From the laptop charger forum thread below, reproduce word for word the part that opens with the words containing "If your laptop" and closes with "(Nov 12, 2018)".

**Quoted passage**
######
After using a compatible 12v charger with my Lenovo laptop for a few months, on a very sunny day the laptop suddenly died.  I was eventually able to reboot it, but it would no longer charge from 12v or 230v (but did recharge through the docking station when I eventually returned home).  In order to restore normal charging operation through the standard power input socket, I had to have the motherboard replaced.  No way of knowing what caused the problem, but I did wonder whether it was due to too high a voltage into the 12v charger due to the solar panels having a plentiful supply of sunshine, so decided to replace that with a Lenovo 12v charger, which has performed very satisfactorily for many months over a couple of years.


----------



## barryd (Nov 10, 2018)

jagmanx said:


> Lenovo are basically IBM
> 
> £30 a bit steep but for me better than an inverter solution..
> depends on how long you plan to keep your laptop



I think I paid about £25 for my current 12v charger ten years ago at Maplins so £30 for one that appears to be supported by Lenovo from a reputable supplier that claims 9 strict tests are carried out on it seems a good deal.  There are chargers on ebay for less than a tenner but I wouldnt risk one on a laptop that would cost £800 to replace.


----------



## ScoTTyBEEE (Nov 10, 2018)

If your laptop tells you to use an official charger and makes it run like a bag o shite, then use this program. (Windows, and in my case, Dell)

Download ThrottleStop | TechPowerUp


----------



## Deleted member 75172 (Nov 12, 2018)

Thanks everyone

I have opted for a charger from adapter-shop.co.uk at £26 and hope that will be ok.

Pete


----------
######
**Stored data**
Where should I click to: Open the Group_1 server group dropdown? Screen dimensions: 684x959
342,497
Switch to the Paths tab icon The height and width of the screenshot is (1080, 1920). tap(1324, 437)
######
**Answer to the exercise**
If your laptop tells you to use an official charger and makes it run like a bag o shite, then use this program. (Windows, and in my case, Dell)

Download ThrottleStop | TechPowerUp


----------



## Deleted member 75172 (Nov 12, 2018)